The ratings agency said the negative outlook reflected stiffer competition and reduced spending on new projects by key state-backed oil and gas firms.
"While we expect the order flow to independent oilfield services providers to improve in the coming months, we believe [Anton] will have to deal with trends of higher competition, lower margins and higher accounts receivable days that are likely to outlast the industry downturn," Fitch said.
It affirmed Anton's BB long-term issuer default and senior unsecured debt rating.
The outlook revision came a week after Anton reported a worse-than-expected 83 per cent plunge in net profit to 27.4 million yuan (HK$34.57 million) for the first half, citing higher finance costs and "clients' changed operating plans".
This coincided with a ramp-up in "hydraulic fracking" capacity by 85 per cent in the 12 months to June to help clients extract oil and gas in underground formations through injecting pressurised water and chemicals.
Anton's share price fell 16.3 per cent in the two trading days after it released the results. The stock closed 1.76 per cent higher yesterday at HK$3.46.
"Anton has expanded capacity aggressively at a time when oil majors have been cutting capital expenditure and investigations into [PetroChina's executives] resulted in a slowdown of new projects," Sanford C Bernstein senior analyst Neil Beveridge wrote in a note.
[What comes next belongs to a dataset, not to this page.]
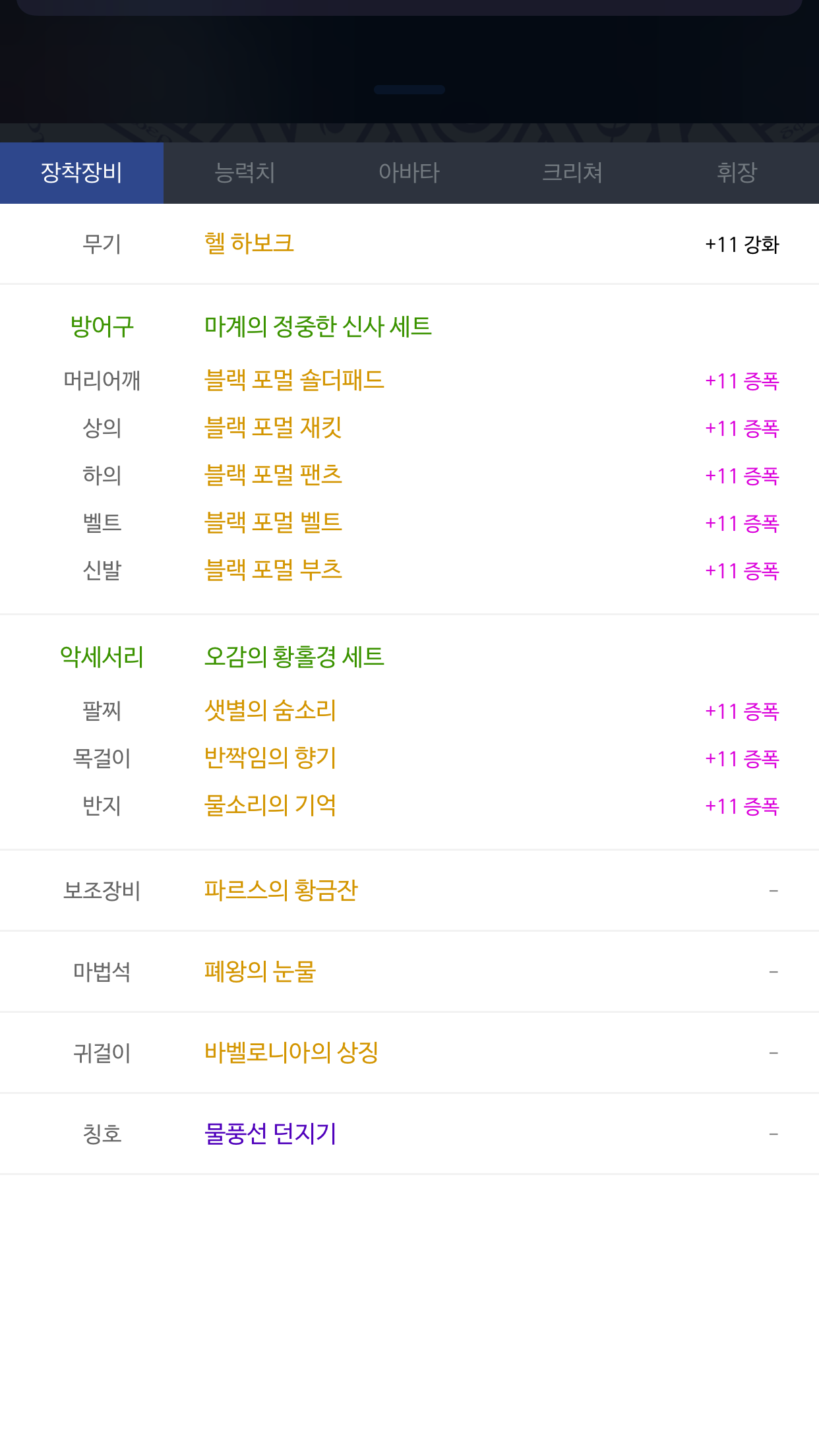The width and height of the screenshot is (819, 1456).
Task: Click the 폐왕의 눈물 magic stone
Action: click(260, 972)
"The asset heavy strategy is clearly not working."
The ramp-up saw Anton's first-half net finance costs quadruple to 88.8 million yuan, or 52.5 per cent of operating profit.
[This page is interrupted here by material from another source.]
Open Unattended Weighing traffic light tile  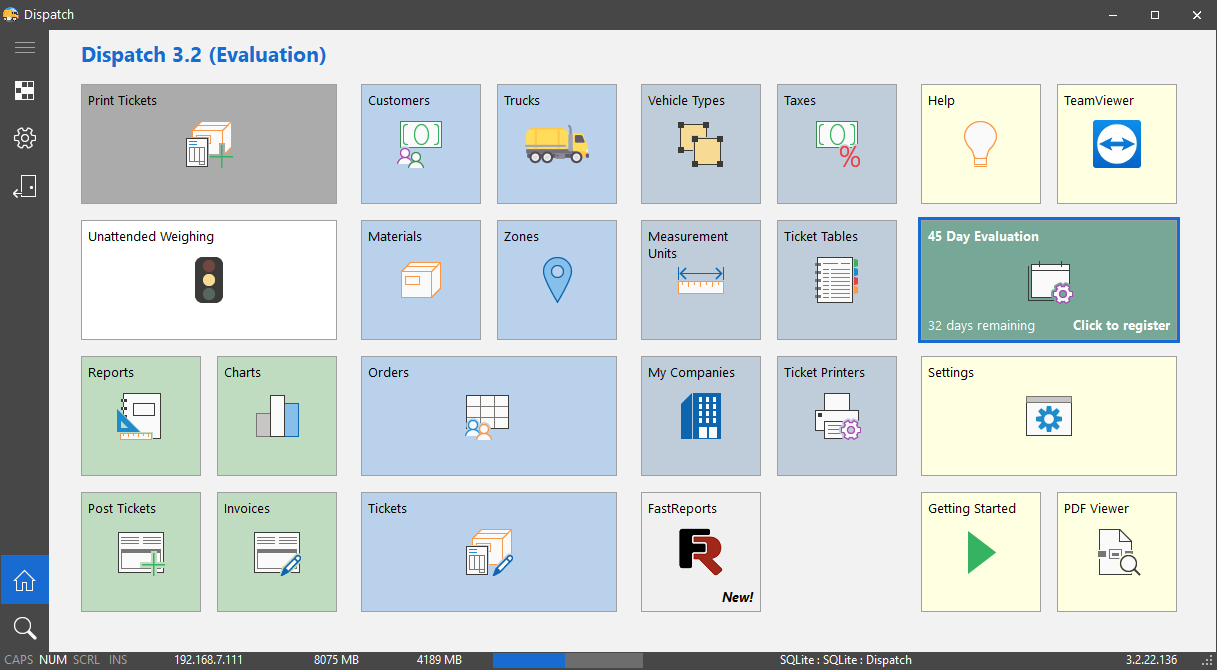(208, 280)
Operating profit margin fell to 41.4 per cent from 44.3 per cent. Customers took an average 223 days to pay bills, up from 163 days.
At least six senior executives of PetroChina and its parent firm China National Petroleum Corp have been detained to assist corruption probes and removed from their posts, resulting in delays in new projects and less outsourcing of oilfield services after new managers were installed.
Still, one of Anton's rivals, SPT Energy Group, posted a 20 per cent first-half net profit growth to 121 million yuan, excluding a loss from currency devaluation in Kazakhstan, share option expense and asset impairment loss, according to a Jefferies research note. Mainland sales grew 42 per cent.
A Barclays research note attributed it to SPT's more cautious asset investment, and a focus on high-end services in northwest China and Central Asia markets.